Devant le collège Élisabeth-Badinter de Quint-Fonsegrives (Haute-Garonne), près de cinq cents élèves ont déposé cette semaine leurs smartphones dans d’étranges pochettes hermétiques magnétisées. L’établissement a déployé un dispositif inédit pour désamorcer les tensions numériques et déconnecter les téléphones. Couper brutalement les ados du monde virtuel : une expérience inédite. Elle commence et on vous l’explique.
En ce début septembre, la rentrée scolaire au collège Élisabeth-Badinter de Quint-Fonsegrives, au sud-est de Toulouse, s’effectue sous le signe de la sérénité et de l’innovation pédagogique. L’établissement accueille 618 élèves pour une capacité globale de 700 places. « Tous les professeurs sont là, aucun poste n’est vacant, ni chez les enseignants ni chez les surveillants », se félicite le principal, Serge Salah. Une situation qui s’accompagne de « l’ouverture d’une sixième classe de 3e« .
« Portable en pause »
Mais la véritable nouveauté réside dans la gestion des usages technologiques. Dans le cadre du dispositif « Portable en pause », la direction a choisi d’attaquer à la racine le problème de la distraction et du cyberharcèlement en instaurant des pochettes anti-ondes. Le principe est strict mais concerté : « Nous avons fait une rentrée sans portable », souligne Serge Salah. Il poursuit : « On a travaillé sur cette mesure l’année dernière avec les associations de parents d’élèves et les élèves. Nous avons donc refait le règlement ».
« Séparer physiquement le téléphone de l’enfant »

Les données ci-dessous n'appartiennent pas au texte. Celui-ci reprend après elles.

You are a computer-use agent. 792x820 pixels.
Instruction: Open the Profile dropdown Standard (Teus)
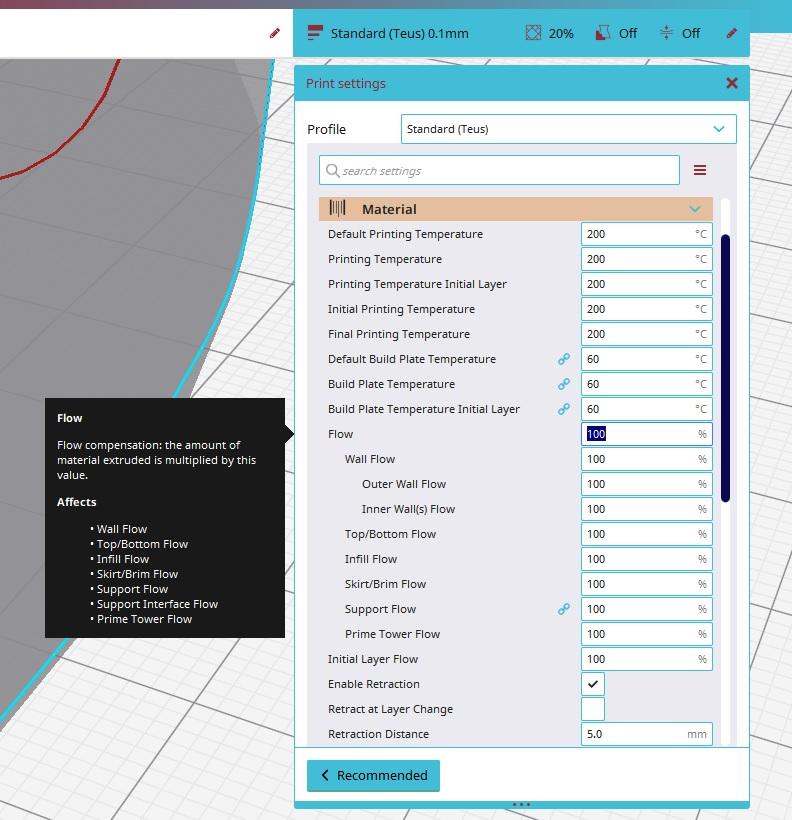pyautogui.click(x=568, y=129)
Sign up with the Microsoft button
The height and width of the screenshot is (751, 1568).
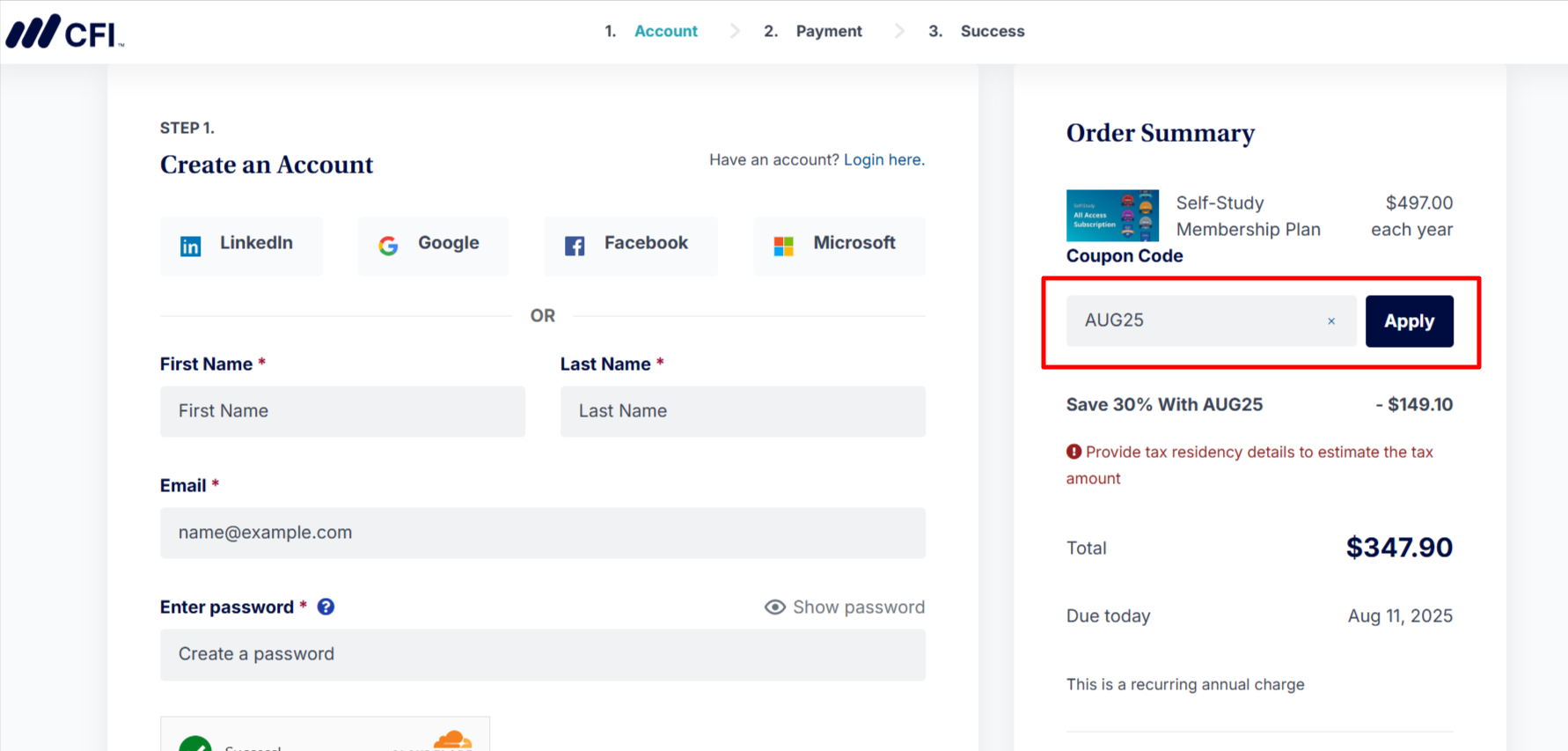(x=838, y=245)
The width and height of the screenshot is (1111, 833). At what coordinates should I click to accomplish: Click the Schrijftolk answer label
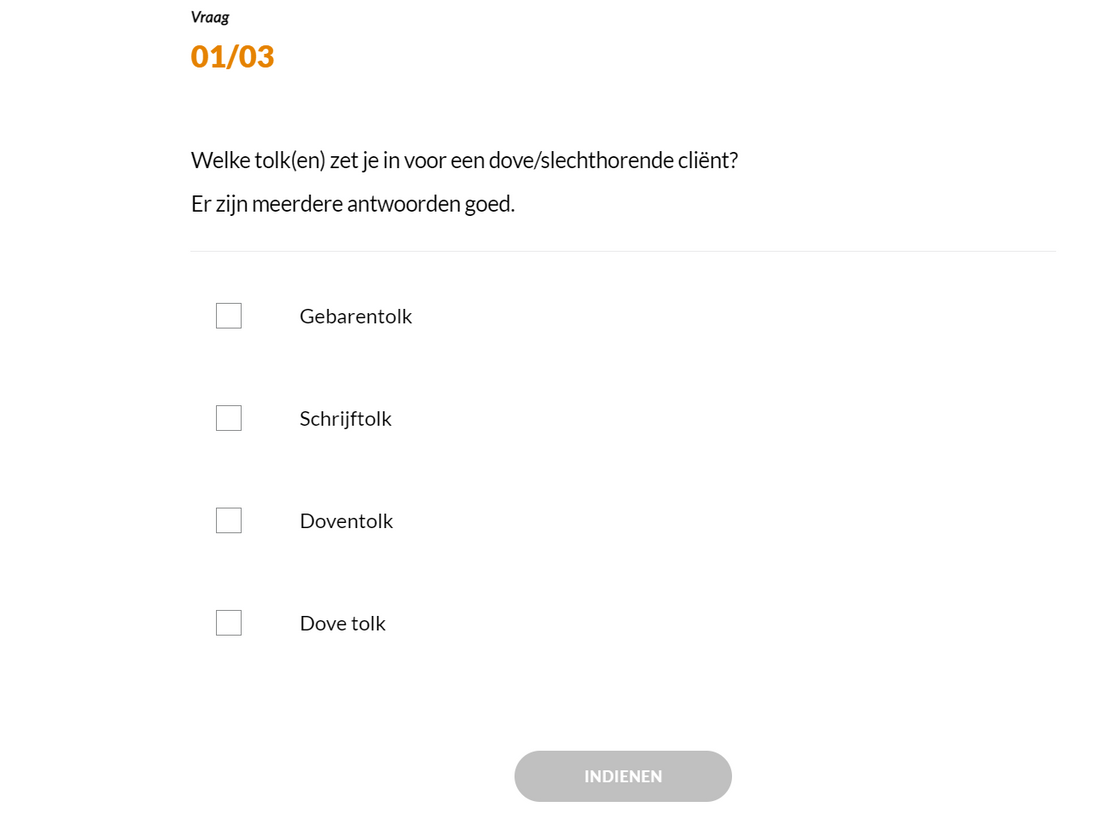pos(345,418)
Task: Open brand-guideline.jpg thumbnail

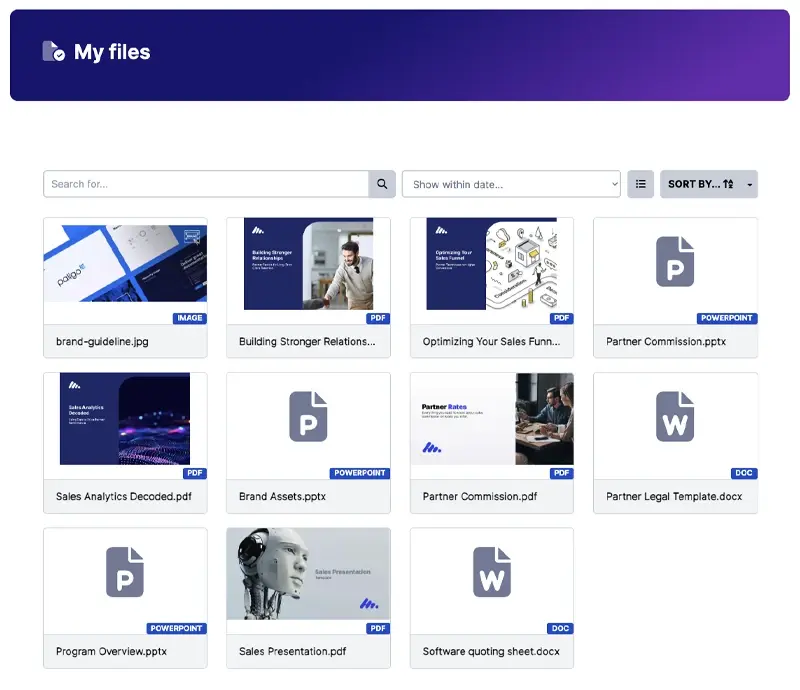Action: point(125,264)
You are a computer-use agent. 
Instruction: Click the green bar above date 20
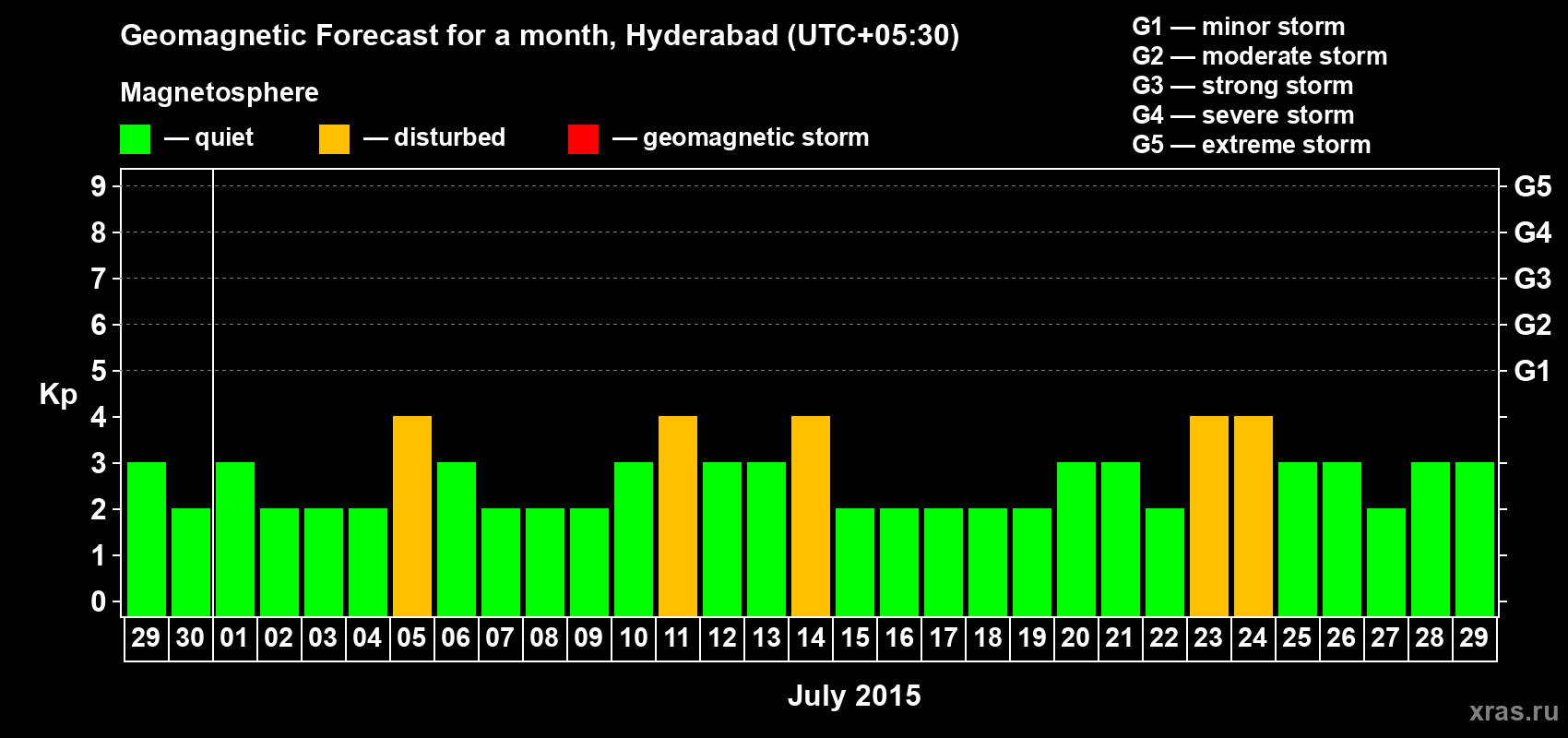point(1076,539)
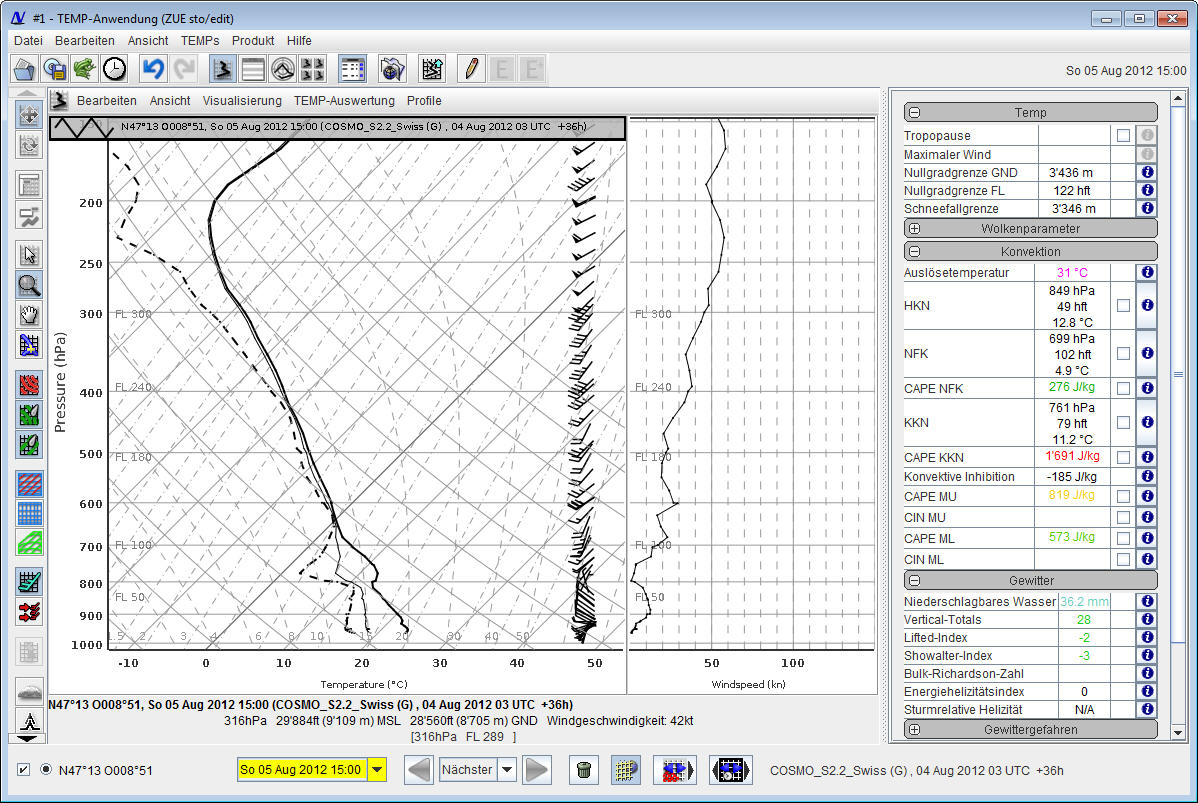This screenshot has height=803, width=1198.
Task: Click the pencil edit icon
Action: pos(471,68)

Face à l’interdiction légale et aux réalités des familles, la direction a trouvé une voie d’équilibre. « L’État ne peut pas interdire aux parents de donner un téléphone à leur enfant. S’ils leur en donnent un alors que c’est interdit, ils doivent être responsables du fait qu’il faut séparer physiquement le téléphone de l’enfant », analyse le principal. Résultat : 500 pochettes hermétiques aux réseaux (cellulaire, Wi-Fi, Bluetooth) ont été acquises par les familles pour un prix de 10 € l’unité. Bloqués dès l’entrée par un système d’aimants, les téléphones restent inactifs dans ces pochettes jusqu’à la sortie. « Notre objectif est de mesurer l’impact que cela aura », précise Serge Salah, qui guette une baisse des sanctions et des « tensions numériques ».
En visite dans la circonscription, Sophie Lamant, conseillère départementale, salue la démarche : « C’est intéressant. D’ailleurs, j’ai déjà constaté que des enfants disposaient d’un téléphone à l’école primaire », dit-elle.
Un projet pédagogique lié
Loin d’un rejet dogmatique du virtuel, la mesure s’accompagne d’une vraie pédagogie : l’établissement lance une web-TV et un studio d’enregistrement numérique. Parallèlement, la pause méridienne est restructurée autour d’ateliers culturels, complétée par une exigence accrue en cantine sur les repas sans produits ultra-transformés. Une fermeté bienveillante pour guider les citoyens de demain.